Je ne savais pas que les hommes enviaient cette opportunité que nous avons jusqu’à ce que mon ami me dise cela lorsque nous nous déplacions de Marrakech à Ben Guerir. Maintenant, je veux m’assurer que les femmes leaders se rendent compte que c’est une opportunité et en profiter pour créer leur carrière et leur chemin de vie uniques.

Nous devrions tous avoir le choix

Un autre conversation bouleversante avec une femme entrepreneur de 55 ans en France m’a aidée à réaliser que nous, les femmes à fort potentiel, avons le choix d’avoir une carrière ou non, de réussir ou non, alors que les hommes tout en ayant un potentiel élevé tout aussi talentueux n’ont pas ce choix.

En effet, comme l’a exprimé l’auteur nigérian à succès Chimamanda Ngozi Adichie dans son Ted Talk, We should all be feminists (nous devrions tous être des féministes) : «Nous rendons un mauvais service aux garçons sur la façon dont nous les élevons; nous étouffons l’humanité des garçons. La masculinité devient cette petite cage dure et nous mettons des garçons à l’intérieur de la cage. Nous apprenons aux garçons à avoir peur de la peur. Nous apprenons aux garçons à avoir peur de la faiblesse, de la vulnérabilité. Nous leur apprenons à masquer leur vrai moi, car ils doivent être comme on dit en langue nigériane,  » des hommes durs !  » Au lycée, les garçons et les filles, tous adolescents, tous avec le même montant d’argent, sortent, et puis le garçon doit toujours payer, pour prouver sa masculinité… »

J’ai entendu des mots similaires dans la bouche des dirigeants africains, en particulier dans les moments difficiles de divorce, d’épuisement professionnel, de promotion ou de perte d’emploi : « on nous apprend à avoir peur de la faiblesse, de la vulnérabilité … Nous sommes censés être des hommes d’affaires forts … La société attend de nous que nous payions, que nous prouvions notre masculinité… »

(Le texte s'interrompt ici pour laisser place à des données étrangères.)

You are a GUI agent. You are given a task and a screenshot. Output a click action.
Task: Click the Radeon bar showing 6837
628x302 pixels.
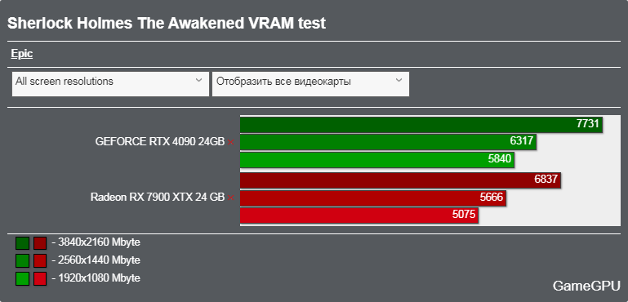(x=400, y=180)
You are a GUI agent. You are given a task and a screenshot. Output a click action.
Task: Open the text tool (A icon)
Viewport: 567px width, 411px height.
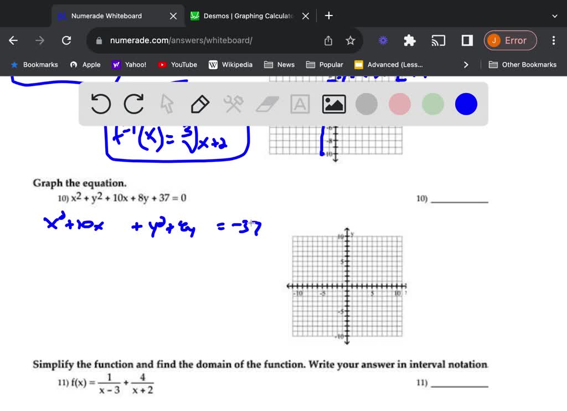tap(300, 104)
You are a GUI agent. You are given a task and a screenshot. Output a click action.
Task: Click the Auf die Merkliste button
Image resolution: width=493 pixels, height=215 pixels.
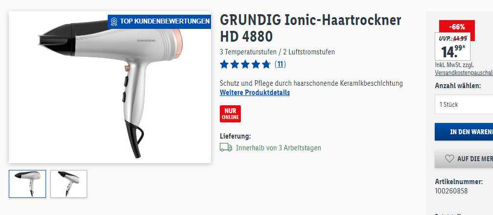(x=464, y=159)
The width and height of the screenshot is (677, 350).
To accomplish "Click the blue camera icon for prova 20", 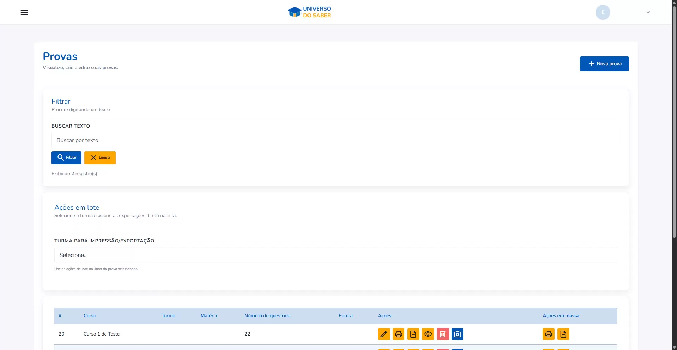I will pos(457,334).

C’est quelque chose que je n’ai probablement pas réalisé avant que ceci ne soit verbalisé. Chimamanda a mis l’accent sur le langage que nous utilisons pour éduquer nos garçons, et j’encourage les femmes et les hommes à changer de langage pour élever les jeunes leaders de la génération dont l’Afrique a besoin pour prospérer.

En tant que parents de deux futurs leaders masculins africains (de six et deux ans), mon partenaire et moi nous engageons à être des modèles inspirants, en leur montrant qu’il existe plusieurs façons d’être des leaders dans ce monde, en réalisant de manière unique nos destins qui réunissent nos personnalités et nos rêves.

Les hommes en veulent plus …

Après avoir écrit la première version de cet article, je suis allée célébrer la première baby shower d’une amie de 45 ans qui a eu une carrière de premier plan dans les secteurs privé et public. Son mari, entrepreneur dans le secteur de l’hôtellerie, m’a dit : « Comme je l’envie d’être enceinte et de pouvoir donner naissance à notre enfant. J’aimerais que nous puissions partager cette grossesse. »

Eh bien, chers partenaires masculins, c’est quelque chose que la nature nous a donné et que nous ne pouvons pas déléguer, mais nous pouvons certainement trouver des moyens créatifs de partager avec vous cette expérience unique.

J’espère que ces conversations vous ont inspiré comme elles l’ont fait pour moi et que nous pourrons continuer à nous soutenir et nous apporter mutuellement dans nos parcours de leaders.